» EXERCISE: Extract the rows starting with the line that contains "I want to click on Users" and going on through the line that contains "I want to click on item", and repeat them exactly.

» PROVIDED DATA:
++++

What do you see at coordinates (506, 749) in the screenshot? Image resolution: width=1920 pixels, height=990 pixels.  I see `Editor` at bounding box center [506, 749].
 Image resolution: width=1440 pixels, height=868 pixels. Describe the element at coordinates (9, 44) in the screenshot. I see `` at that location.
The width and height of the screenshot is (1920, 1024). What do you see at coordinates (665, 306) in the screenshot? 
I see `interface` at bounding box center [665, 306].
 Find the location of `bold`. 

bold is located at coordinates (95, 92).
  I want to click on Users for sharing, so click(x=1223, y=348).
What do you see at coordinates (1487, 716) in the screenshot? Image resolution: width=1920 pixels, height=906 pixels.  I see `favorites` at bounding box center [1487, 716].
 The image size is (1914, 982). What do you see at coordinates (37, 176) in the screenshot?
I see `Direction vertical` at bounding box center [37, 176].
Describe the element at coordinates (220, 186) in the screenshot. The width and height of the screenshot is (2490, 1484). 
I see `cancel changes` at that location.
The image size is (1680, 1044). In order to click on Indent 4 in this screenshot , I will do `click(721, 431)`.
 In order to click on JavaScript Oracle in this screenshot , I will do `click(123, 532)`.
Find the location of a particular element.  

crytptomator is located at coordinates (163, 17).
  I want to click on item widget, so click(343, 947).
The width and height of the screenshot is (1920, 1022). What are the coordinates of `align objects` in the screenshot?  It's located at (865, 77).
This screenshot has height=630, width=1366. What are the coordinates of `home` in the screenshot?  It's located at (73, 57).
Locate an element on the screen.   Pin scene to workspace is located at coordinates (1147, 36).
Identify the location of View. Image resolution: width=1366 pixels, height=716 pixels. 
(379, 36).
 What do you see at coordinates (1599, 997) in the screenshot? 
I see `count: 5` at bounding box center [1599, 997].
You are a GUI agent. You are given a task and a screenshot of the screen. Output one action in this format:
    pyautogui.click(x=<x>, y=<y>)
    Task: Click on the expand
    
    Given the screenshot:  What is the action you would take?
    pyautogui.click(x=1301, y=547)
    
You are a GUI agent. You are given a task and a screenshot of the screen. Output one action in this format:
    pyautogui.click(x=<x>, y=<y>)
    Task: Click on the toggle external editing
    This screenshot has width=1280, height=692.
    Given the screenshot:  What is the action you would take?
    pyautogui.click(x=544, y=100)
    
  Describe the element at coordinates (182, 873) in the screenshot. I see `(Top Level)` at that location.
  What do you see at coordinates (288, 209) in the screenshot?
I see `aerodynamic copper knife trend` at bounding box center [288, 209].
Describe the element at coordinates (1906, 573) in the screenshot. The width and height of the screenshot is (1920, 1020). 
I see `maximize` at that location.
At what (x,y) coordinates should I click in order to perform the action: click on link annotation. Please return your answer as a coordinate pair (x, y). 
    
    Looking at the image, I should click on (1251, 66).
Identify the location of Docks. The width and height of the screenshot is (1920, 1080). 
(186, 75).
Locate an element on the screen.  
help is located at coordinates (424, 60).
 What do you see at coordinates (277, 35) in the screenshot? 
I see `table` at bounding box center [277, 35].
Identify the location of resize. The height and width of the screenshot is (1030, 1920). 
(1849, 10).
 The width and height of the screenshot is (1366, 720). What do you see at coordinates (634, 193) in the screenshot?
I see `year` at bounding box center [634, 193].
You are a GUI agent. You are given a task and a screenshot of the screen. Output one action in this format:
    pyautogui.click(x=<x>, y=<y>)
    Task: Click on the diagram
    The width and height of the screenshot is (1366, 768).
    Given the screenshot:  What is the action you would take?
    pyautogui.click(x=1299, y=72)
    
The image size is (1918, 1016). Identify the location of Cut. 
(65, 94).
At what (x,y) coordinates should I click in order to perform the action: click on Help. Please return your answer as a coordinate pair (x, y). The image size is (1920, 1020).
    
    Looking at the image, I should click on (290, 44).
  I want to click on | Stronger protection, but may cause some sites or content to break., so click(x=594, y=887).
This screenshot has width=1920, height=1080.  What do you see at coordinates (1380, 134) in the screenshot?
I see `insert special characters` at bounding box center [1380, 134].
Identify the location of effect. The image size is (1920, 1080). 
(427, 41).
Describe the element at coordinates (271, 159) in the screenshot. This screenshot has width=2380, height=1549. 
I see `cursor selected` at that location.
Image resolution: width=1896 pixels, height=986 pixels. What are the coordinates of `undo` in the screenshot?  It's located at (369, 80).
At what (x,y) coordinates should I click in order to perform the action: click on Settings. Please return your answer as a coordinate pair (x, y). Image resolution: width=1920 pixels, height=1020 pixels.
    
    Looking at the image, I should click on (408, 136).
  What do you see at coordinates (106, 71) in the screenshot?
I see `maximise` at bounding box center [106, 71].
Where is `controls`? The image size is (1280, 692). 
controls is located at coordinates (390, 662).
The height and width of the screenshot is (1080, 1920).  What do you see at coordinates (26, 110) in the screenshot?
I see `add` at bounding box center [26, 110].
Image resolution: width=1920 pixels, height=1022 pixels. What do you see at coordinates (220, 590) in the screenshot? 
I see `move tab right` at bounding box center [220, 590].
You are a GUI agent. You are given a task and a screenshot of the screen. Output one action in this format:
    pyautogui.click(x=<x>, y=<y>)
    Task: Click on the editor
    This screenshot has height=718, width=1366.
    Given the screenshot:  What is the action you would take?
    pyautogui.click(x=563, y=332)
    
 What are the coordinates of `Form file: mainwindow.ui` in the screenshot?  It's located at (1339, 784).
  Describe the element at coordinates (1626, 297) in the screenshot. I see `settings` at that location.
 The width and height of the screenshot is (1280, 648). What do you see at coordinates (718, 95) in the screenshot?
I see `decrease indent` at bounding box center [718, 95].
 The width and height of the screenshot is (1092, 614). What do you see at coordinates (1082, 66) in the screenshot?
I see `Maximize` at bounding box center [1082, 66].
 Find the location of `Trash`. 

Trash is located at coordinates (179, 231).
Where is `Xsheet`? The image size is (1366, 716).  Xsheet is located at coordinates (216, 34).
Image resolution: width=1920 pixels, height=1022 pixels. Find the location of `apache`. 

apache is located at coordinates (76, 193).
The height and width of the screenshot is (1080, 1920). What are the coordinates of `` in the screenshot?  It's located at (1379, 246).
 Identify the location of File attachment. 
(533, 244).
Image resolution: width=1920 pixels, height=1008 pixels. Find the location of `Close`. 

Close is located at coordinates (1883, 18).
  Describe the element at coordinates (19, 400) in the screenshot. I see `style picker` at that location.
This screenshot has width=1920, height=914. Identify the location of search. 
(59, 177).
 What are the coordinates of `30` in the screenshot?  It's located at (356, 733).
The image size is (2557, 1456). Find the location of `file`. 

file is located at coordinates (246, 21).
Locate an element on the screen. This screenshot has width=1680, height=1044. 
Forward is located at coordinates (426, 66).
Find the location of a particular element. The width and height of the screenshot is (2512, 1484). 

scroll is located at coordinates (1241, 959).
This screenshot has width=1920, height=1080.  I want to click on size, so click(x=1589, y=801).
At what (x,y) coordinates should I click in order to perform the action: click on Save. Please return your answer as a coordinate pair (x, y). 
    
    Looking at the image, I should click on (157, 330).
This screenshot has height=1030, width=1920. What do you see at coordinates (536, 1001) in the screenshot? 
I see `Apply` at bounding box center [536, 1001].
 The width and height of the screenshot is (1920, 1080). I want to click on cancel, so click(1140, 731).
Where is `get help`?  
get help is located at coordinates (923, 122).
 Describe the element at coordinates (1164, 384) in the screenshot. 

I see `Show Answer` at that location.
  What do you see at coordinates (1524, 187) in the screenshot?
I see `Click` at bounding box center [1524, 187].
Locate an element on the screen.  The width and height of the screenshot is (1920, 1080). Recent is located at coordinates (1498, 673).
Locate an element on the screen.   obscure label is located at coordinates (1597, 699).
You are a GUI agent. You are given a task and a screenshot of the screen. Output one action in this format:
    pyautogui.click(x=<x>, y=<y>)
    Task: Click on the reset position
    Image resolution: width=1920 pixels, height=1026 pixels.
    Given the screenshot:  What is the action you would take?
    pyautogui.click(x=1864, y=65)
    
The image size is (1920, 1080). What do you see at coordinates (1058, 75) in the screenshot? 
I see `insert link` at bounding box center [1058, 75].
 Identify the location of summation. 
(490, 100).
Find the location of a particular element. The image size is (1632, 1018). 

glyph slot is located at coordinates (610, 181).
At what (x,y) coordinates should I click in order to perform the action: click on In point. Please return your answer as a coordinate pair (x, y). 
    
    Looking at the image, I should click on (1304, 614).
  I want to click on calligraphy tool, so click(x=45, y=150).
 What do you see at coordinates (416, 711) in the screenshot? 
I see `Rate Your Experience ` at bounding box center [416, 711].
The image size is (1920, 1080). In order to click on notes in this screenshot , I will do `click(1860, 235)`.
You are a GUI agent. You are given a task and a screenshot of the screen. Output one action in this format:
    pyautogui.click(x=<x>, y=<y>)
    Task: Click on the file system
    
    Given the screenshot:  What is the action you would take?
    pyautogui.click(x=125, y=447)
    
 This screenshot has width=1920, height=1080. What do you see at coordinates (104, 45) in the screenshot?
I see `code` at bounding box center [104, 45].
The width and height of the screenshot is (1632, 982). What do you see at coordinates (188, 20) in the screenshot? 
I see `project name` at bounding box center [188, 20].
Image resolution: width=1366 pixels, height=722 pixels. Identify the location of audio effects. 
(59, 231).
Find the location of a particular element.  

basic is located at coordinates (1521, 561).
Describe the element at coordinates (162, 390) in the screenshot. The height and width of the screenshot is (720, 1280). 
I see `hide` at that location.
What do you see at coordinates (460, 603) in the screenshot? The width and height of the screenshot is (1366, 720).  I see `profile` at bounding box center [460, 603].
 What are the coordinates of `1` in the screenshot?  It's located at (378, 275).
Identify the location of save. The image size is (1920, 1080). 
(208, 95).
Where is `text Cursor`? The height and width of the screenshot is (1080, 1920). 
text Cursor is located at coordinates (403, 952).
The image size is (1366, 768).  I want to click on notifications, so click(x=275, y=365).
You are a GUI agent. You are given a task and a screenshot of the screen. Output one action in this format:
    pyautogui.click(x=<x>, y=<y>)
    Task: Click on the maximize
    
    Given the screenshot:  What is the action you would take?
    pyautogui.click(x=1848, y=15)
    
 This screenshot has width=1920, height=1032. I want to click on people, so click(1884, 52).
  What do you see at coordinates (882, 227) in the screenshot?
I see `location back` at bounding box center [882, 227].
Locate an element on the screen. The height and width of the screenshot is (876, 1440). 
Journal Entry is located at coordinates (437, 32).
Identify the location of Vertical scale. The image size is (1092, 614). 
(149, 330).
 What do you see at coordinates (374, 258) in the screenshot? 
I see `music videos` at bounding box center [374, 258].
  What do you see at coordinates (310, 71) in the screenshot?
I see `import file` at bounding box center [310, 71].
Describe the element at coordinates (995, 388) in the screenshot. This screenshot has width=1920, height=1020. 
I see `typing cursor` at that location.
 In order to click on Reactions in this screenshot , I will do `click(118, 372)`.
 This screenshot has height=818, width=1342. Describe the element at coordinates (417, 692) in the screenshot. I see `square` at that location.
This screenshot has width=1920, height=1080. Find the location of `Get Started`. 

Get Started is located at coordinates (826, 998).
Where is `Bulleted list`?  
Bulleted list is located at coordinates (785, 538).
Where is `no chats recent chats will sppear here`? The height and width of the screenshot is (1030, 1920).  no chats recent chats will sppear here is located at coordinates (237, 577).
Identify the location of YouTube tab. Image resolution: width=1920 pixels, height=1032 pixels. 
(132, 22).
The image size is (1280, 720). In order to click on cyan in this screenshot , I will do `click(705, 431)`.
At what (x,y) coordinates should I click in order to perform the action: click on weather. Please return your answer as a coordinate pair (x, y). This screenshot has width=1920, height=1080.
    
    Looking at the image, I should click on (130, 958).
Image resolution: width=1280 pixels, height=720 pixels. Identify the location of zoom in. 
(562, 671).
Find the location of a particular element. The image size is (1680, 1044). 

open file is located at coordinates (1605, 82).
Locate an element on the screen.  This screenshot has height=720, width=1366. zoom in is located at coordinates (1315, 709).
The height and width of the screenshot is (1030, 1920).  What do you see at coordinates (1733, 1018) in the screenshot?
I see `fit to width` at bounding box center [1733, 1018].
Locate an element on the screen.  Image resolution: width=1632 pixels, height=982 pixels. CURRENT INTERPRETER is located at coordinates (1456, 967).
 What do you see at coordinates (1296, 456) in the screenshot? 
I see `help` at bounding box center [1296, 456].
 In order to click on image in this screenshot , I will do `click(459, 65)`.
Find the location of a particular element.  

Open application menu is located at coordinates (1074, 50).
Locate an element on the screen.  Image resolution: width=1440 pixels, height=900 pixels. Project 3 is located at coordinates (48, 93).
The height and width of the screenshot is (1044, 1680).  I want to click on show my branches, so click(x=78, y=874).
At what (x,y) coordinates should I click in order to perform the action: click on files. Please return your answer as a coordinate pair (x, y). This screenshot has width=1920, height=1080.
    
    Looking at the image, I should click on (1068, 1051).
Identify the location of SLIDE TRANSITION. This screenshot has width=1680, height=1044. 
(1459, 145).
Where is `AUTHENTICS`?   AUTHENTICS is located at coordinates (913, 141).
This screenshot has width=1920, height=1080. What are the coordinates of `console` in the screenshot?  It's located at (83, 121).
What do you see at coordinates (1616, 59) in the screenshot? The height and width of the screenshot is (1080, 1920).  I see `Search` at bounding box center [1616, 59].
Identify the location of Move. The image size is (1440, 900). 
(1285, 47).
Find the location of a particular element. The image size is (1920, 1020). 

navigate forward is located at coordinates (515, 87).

++++

» ANSWER TO THE PROBLEM:
  I want to click on Users for sharing, so click(x=1223, y=348).
What do you see at coordinates (1487, 716) in the screenshot? Image resolution: width=1920 pixels, height=906 pixels.  I see `favorites` at bounding box center [1487, 716].
 The image size is (1914, 982). What do you see at coordinates (37, 176) in the screenshot?
I see `Direction vertical` at bounding box center [37, 176].
Describe the element at coordinates (220, 186) in the screenshot. The width and height of the screenshot is (2490, 1484). 
I see `cancel changes` at that location.
The image size is (1680, 1044). In order to click on Indent 4 in this screenshot , I will do `click(721, 431)`.
 In order to click on JavaScript Oracle in this screenshot , I will do `click(123, 532)`.
Find the location of a particular element.  

crytptomator is located at coordinates (163, 17).
  I want to click on item widget, so click(343, 947).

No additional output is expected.